July 22, 2016
How to Negotiate More PTO (without seeming….)
by Mary Newgard
Congratulations! You just received a new job offer. The salary and health insurance looks great. You scan the rest of the benefits package and, oh no, there’s a problem! The PTO sucks. It’s either a small amount (say 2 weeks) or a lot less than you have now (3-4 weeks). Your first thought is, “Well, maybe I could survive that first year with less, because I don’t want to lose this offer.” Your second thought is, “When does the allotment increase? Not until my FIFTH ANNIVERSARY!” Your third thought is, “This is my fault. I should have been more upfront during the interview.” Then, you stop thinking and panic sets in.
HOW TO NEGOTIATE PAID TIME OFF (without seeming greedy or losing the job)
Remember, companies are used to negotiating. Take heart. Employers are used to increasing PTO after an offer has gone out, and in my experience, PTO is a far easier topic than salary. Take a look at the results of Careerbuilder’s 2015 study on what drives people to consider a new job. If you add together Improved Benefits and Improved Work/Life Balance, both of which can describe vacation allotment, its only 1% less than the top driver (compensation).

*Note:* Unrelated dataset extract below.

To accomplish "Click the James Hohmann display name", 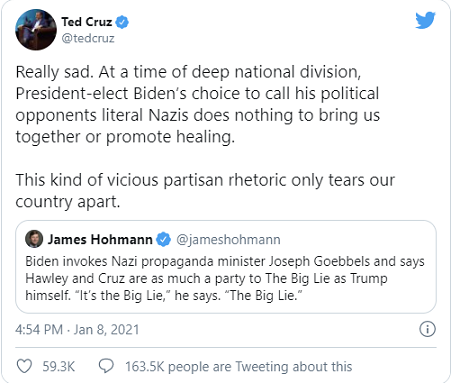I will [100, 239].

Unassuming approach. Upon receiving the offer, call the hiring manager and start the dialogue with a simple question to grease the wheels. Then mention you saw the PTO schedule and its quite a bit less than you need.
- Ask, “Is there anything they can do to increase the amount?”

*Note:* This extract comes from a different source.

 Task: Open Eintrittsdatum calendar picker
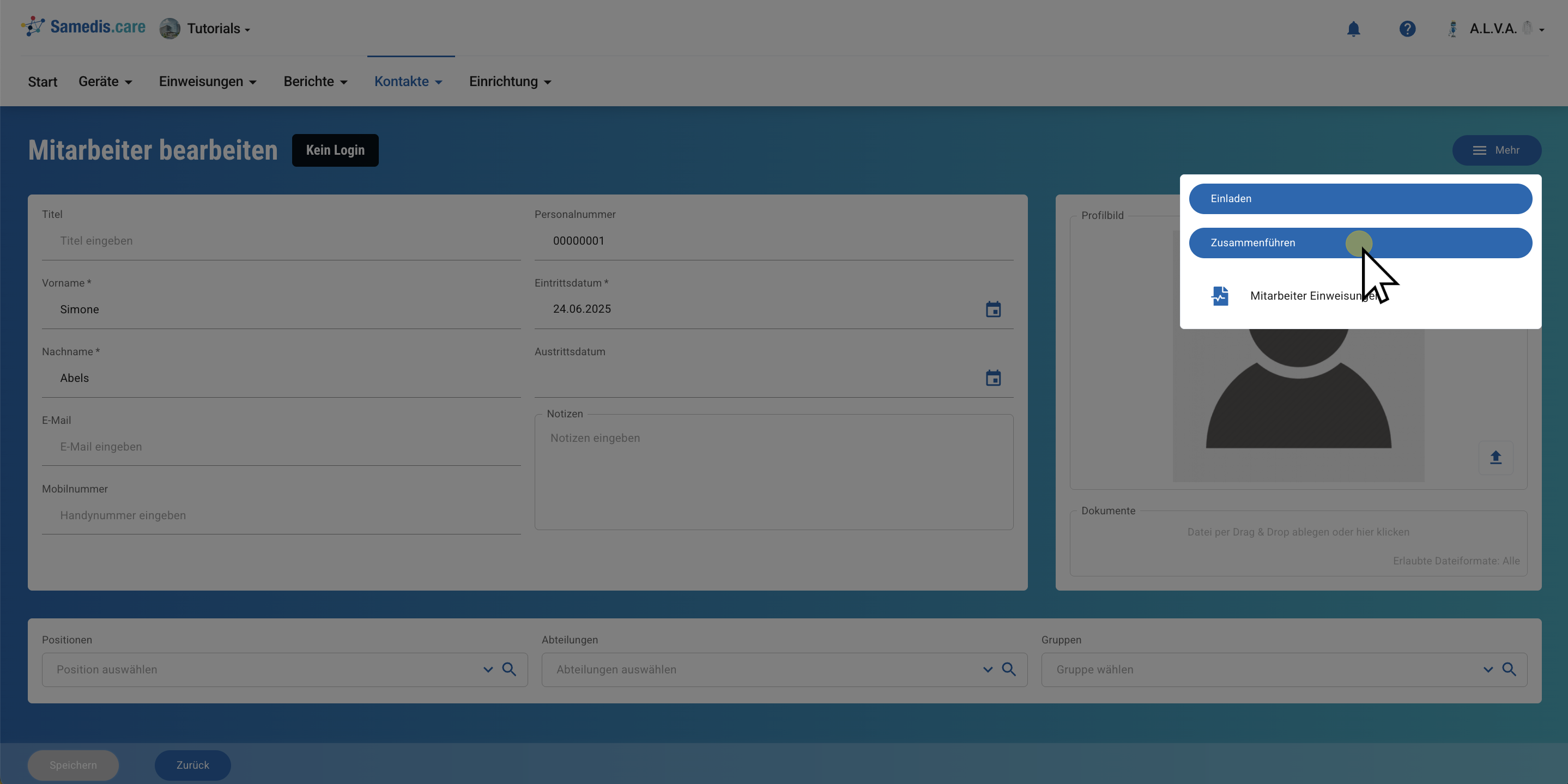tap(993, 309)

- Follow up right away by softening it with, “Perhaps I’m missing something. Are other days like sick, personal, volunteer and floating holidays separate from the vacation schedule?”
Receiving more PTO from your current employer is usually enough justification. If the hiring manager presses for a reason, it’s easy to point to work/life balance, some upcoming vacation time, or even personal commitments you will have throughout the year. The last thing you want to do is give the appearance you’re making requests for special exceptions when you know these times of commitments will arise.
Very rarely will negotiating PTO stain your reputation. I’d be remiss if I didn’t point out with some employers it might create grave concerns.
- Should you sense this likelihood beforehand, weigh the risks versus rewards, but also question the motives of a company that rescinds an offer because of a routine inquiry.
- Should you sense fallout after your inquiry, end the negotiation with an if/then statement. “Thanks so much for discussing the PTO matter with me. It’s important to me as is the opportunity to work for you. If we can get this worked out, I’m ready to accept.”